Most likely a manually created Observation has a scope opened that was never closed. This may lead to thread polluting and memory leaks.

When I connect my application to an Open Telemetry with a Jaeger backend, just to check if everything is ok in terms of trace and spans, it seems that yeah, everything is ok : Issue - Jaeger

This log is not generated if I remove interaction with my JPA repository.
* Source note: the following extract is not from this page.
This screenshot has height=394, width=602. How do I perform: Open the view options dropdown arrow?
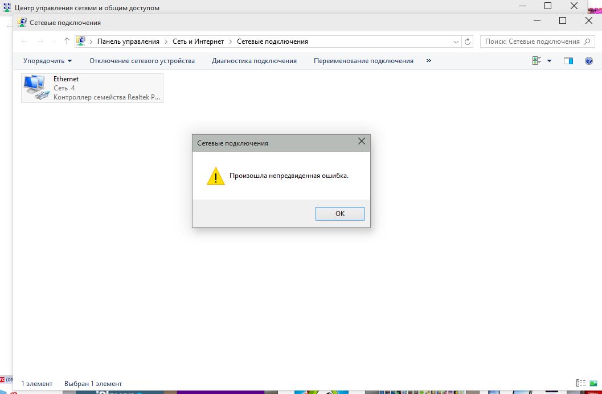pyautogui.click(x=550, y=61)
It's also not generated if I annotate the method of my controller (the one annotated with @QueryMapping) with @Observed, or if I set the property spring.jpa.open-in-view to false (something I prefer not to do).

How to reproduce

You can find a sample application right here.
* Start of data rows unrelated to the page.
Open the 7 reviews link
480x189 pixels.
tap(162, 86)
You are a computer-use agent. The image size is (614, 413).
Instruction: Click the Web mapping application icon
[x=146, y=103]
You can query the controller with these information :

Additional comments

In the original ticket that I've created on Spring Boot project side, @bclozel added this comment, maybe it can give more info :

I'm not sure about the actual source of the problem, but I think that the JPA instrumentation assumes something that is invalid in this case here. First, a bit a background:

  • Spring for GraphQL instruments your controller methods by setting/restoring thread locals before/after calling it. Around this method execution, things can be executed asynchronously on various threads, so we don't rely on threadlocals but we store the current observation in the GraphQL context. I have checked that this behavior is correct.
  • when a controller method is executed, child observations can be started and they will be shown in the resulting traces

In this case, I think that a specific observation is started with the call to the JPA repository and that somehow this child observation is not closed before the GraphQL data fetching observation (your controller call) is ended. I think this observation is stopped later. While this probably won't cause leaks, the trace might look strange.

I suspect this is due to the datasource observation, keeping things opened as long as the JPA session is opened.

ttddyy commented 3 days ago

Thanks for the report.

I ran the code with ObservationTextPublisher, and here are the trimmed outputs for the observation lifecycle:

With spring.jpa.open-in-view=true (default)

START - name='http.server.requests'
 OPEN - name='http.server.requests'
START - name='graphql.request'
START - name='graphql.datafetcher'
 OPEN - name='graphql.datafetcher'
... my.issue.controllers.BooksController     : Trying to retrieve book with ID 'book-1'.
START - name='jdbc.connection'
 OPEN - name='jdbc.connection'
EVENT - CONNECTION_ACQUIRED
START - name='jdbc.query'
 OPEN - name='jdbc.query'
 STOP - name='jdbc.query'
CLOSE - name='jdbc.query'
START - name='jdbc.result-set'
 OPEN - name='jdbc.result-set'
 STOP - name='jdbc.result-set'
CLOSE - name='jdbc.result-set'
EVENT - CONNECTION_COMMIT
... Observation <name=http.server.requests(null),...    <=== WARNING
CLOSE - name='jdbc.connection'
 STOP - name='graphql.datafetcher'
 STOP - name='graphql.request'
 STOP - name='jdbc.connection'
CLOSE - name='jdbc.connection'
CLOSE - name='http.server.requests'
 STOP - name='http.server.requests'

With spring.jpa.open-in-view=false:

START - name='http.server.requests'
 OPEN - name='http.server.requests'
START - name='graphql.request'
START - name='graphql.datafetcher'
 OPEN - name='graphql.datafetcher'
... my.issue.controllers.BooksController     : Trying to retrieve book with ID 'book
START - name='jdbc.connection'
 OPEN - name='jdbc.connection'
EVENT - CONNECTION_ACQUIRED
START - name='jdbc.query'
 OPEN - name='jdbc.query'
 STOP - name='jdbc.query'
CLOSE - name='jdbc.query'
START - name='jdbc.result-set'
 OPEN - name='jdbc.result-set'
 STOP - name='jdbc.result-set'
CLOSE - name='jdbc.result-set'
EVENT - CONNECTION_COMMIT
 STOP - name='jdbc.connection'
CLOSE - name='jdbc.connection'
CLOSE - name='graphql.datafetcher'
 STOP - name='graphql.datafetcher'
 STOP - name='graphql.request'
CLOSE - name='http.server.requests'
 STOP - name='http.server.requests'

With spring.jpa.open-in-view=true (default), it delays closing the entity manager, which means the JDBC connection remains open for lazy-loading entities in the view.

As the output shows, observations start in the order of http.server.requests -> graphql.request -> graphql.datafetcher -> jdbc.connection -> ... The observations should stop in the reverse order, but due to the open session in view pattern, jdbc.connection stops after graphql.datafetcher and graphql.request.

I think this may be causing the ObservationThreadLocalAccessor to print out the WARN log. Though, I'm not sure what would be a solution here. At DataSource level observation is started/stopped when JDBC connection is acquired and closed. At spring controller level, an observation is started/closed based on the http request lifecycle. The open-session/entity-manger-in-view pattern kinds of breaking the way they are invoked.

@bclozel I also noticed from the output that the graphql.datafetcher observation is not CLOSED when open-in-view is enabled. Could it be related?

bclozel commented 3 days ago

@ttddyy I'm not familiar with the difference between CLOSE and STOP. From an instrumentation perspective, GraphQlObservationInstrumentation is always calling observation.stop() and the context decorator is always wrapping the execution as it should for context propagation.